Friday, July 24, 2020

Eight lyouns and an hundred egles


Mandeville's Travels (late 14th century) gives this description of the griffins of Bactria:

In þat contré ben many griffounes, more plentee þan in ony other contree. Sum men seyn þat þei han the body vpward as an egle, and benethe as a lyoun: and treuly þei seyn soth þat þei ben of þat schapp. But o griffoun hath the body more gret, and is more strong, þanne eight lyouns, of suche lyouns as ben o this half; and more gret and strongere þan an hundred egles, suche as we han amonges vs.

The average weight for a golden eagle is 4.91 kg for a female or 3.48 kg for a male. Both sexes have an average wingspan of 2.04 m. Multiplying the weights by 100 and the wingspan by the cube root of 100, we can estimate that a bird "more gret and strongere þan an hundred egles" would weigh over 491 kg (female) or 348 (male) and have a wingspan of 9.47 meters. This is close to the estimated wingspan (10-11 meters) of Quetzalcoatlus, the largest known animal ever to have flown.

The Asiatic lion -- presumably the closest subspecies to such lions as would have "ben o this half" in the past -- averages 175 kg (male) or 115 kg (female). Thus, eight lions would weigh about 1400 kg, and eight lionesses 920 kg -- far heavier than 100 eagles. A hundred male eagles weigh about as much as two lions, and 100 female eagles about as much as four lionesses. Surprisingly enough, Mandeville's numbers don't add up.


What wingspan would be necessary to support a flying creature "more gret . . . þanne eight lyouns"? This is probably an extreme oversimplification, but the lift generated by wings should be a function of their area.
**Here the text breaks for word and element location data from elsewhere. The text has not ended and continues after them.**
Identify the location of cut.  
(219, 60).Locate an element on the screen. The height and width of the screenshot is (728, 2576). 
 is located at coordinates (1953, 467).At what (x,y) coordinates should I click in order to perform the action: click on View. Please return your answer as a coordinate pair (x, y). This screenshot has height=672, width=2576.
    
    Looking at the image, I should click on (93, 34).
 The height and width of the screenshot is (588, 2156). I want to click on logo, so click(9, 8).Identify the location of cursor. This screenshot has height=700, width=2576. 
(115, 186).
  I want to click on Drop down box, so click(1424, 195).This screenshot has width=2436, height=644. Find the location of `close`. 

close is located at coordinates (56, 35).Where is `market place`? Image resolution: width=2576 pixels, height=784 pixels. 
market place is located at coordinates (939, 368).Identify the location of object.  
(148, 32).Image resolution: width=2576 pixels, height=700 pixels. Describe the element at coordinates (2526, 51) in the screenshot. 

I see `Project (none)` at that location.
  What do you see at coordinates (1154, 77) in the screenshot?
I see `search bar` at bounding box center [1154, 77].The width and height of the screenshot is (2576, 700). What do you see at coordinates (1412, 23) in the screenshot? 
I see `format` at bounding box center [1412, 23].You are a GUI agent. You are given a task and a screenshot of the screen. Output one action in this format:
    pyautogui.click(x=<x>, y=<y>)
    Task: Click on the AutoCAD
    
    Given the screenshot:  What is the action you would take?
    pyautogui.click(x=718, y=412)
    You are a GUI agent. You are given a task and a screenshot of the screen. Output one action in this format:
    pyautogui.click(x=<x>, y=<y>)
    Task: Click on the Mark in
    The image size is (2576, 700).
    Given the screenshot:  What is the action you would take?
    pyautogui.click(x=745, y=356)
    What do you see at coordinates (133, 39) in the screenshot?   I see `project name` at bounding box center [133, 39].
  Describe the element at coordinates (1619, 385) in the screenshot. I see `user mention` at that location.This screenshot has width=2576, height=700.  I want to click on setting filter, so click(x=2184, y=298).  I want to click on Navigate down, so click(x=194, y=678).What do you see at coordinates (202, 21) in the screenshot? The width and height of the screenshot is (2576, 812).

This is why a large bird like an albatross needs much larger wings relative to its body size than a small one like a sparrow. If we keep a bird's structure the same but enlarge it so as to double its wingspan, its wings would generate 4 times as much lift as those of the smaller bird -- which would be insufficient since, weight being a function of volume rather than area, the bird's weight would have increased by eight times.

Let's say, based on the golden eagle numbers, that a 2-meter wingspan can support a 5-kg bird. Eight lions weigh 280 times that, so an animal that large would require a wingspan of 33.5 m. A merely Quetzalcoatlus-like wingspan of 11.8 m would only be enough to support the weight of a single lion. (Paleontologists estimate that Quetzalcoatlus weighed 200-250 kg, so my calculations seem to be in the ballpark.)